**Directions:**
In the lines below, from the one containing "Open the MM- serial number device name" through the end, change "Line tool" to "Pen tool" and rewrite only those lines, with everything else unchanged and the pictures left out.

**Records provided:**
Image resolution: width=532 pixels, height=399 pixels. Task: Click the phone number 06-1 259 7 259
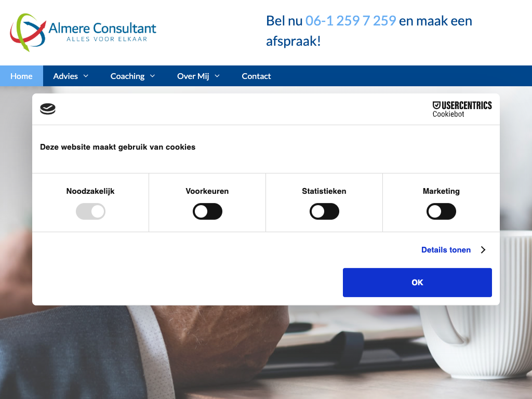click(x=351, y=21)
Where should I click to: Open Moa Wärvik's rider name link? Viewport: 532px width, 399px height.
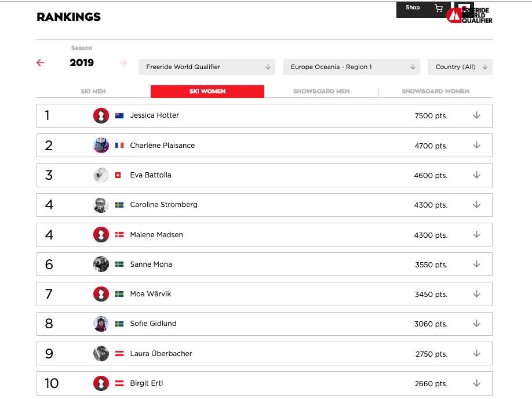[151, 294]
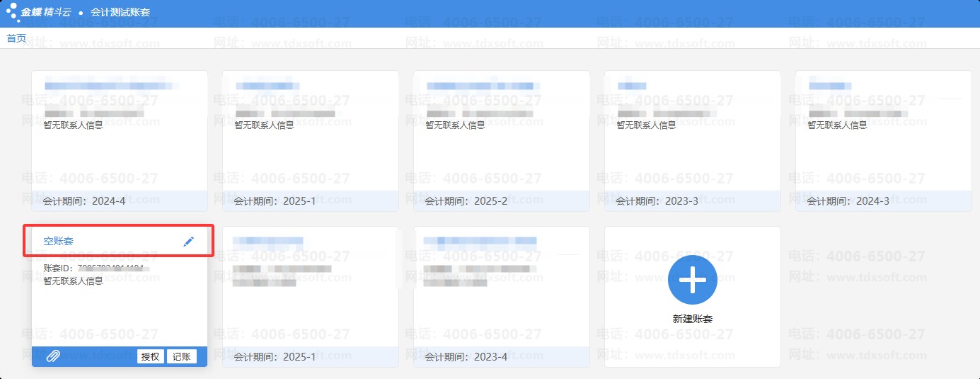980x379 pixels.
Task: Open the account card with period 2024-3
Action: click(883, 140)
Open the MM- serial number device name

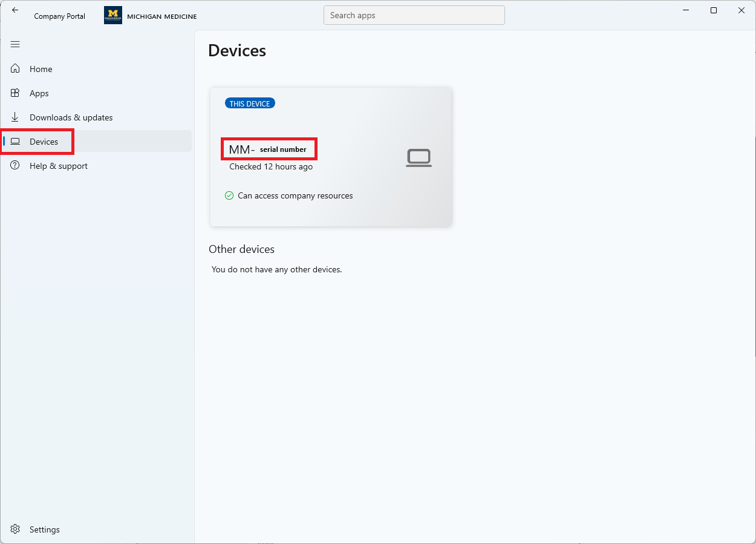[x=269, y=149]
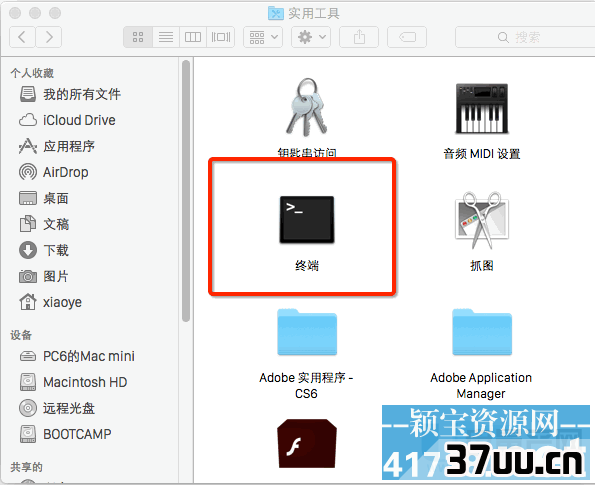Click the edit tags toolbar button
Screen dimensions: 595x485
point(407,37)
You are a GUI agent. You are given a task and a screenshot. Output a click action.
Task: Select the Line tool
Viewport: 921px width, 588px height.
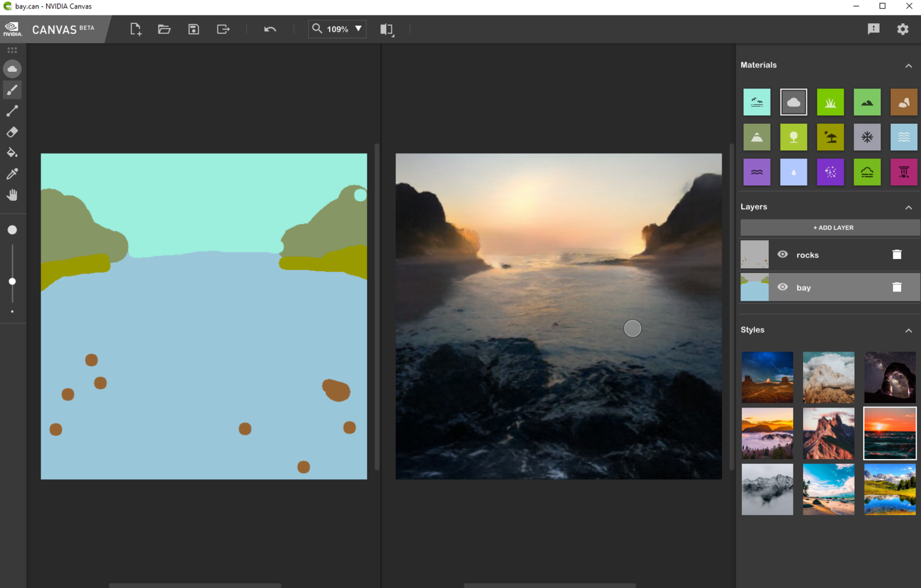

**Complete output:**
Open the MM- serial number device name

[x=269, y=149]
Click the edit tags toolbar button
Screen dimensions: 595x485
point(407,37)
You are a GUI agent. You are given a task and a screenshot. Output a click action.
Task: Select the Pen tool
Viewport: 921px width, 588px height.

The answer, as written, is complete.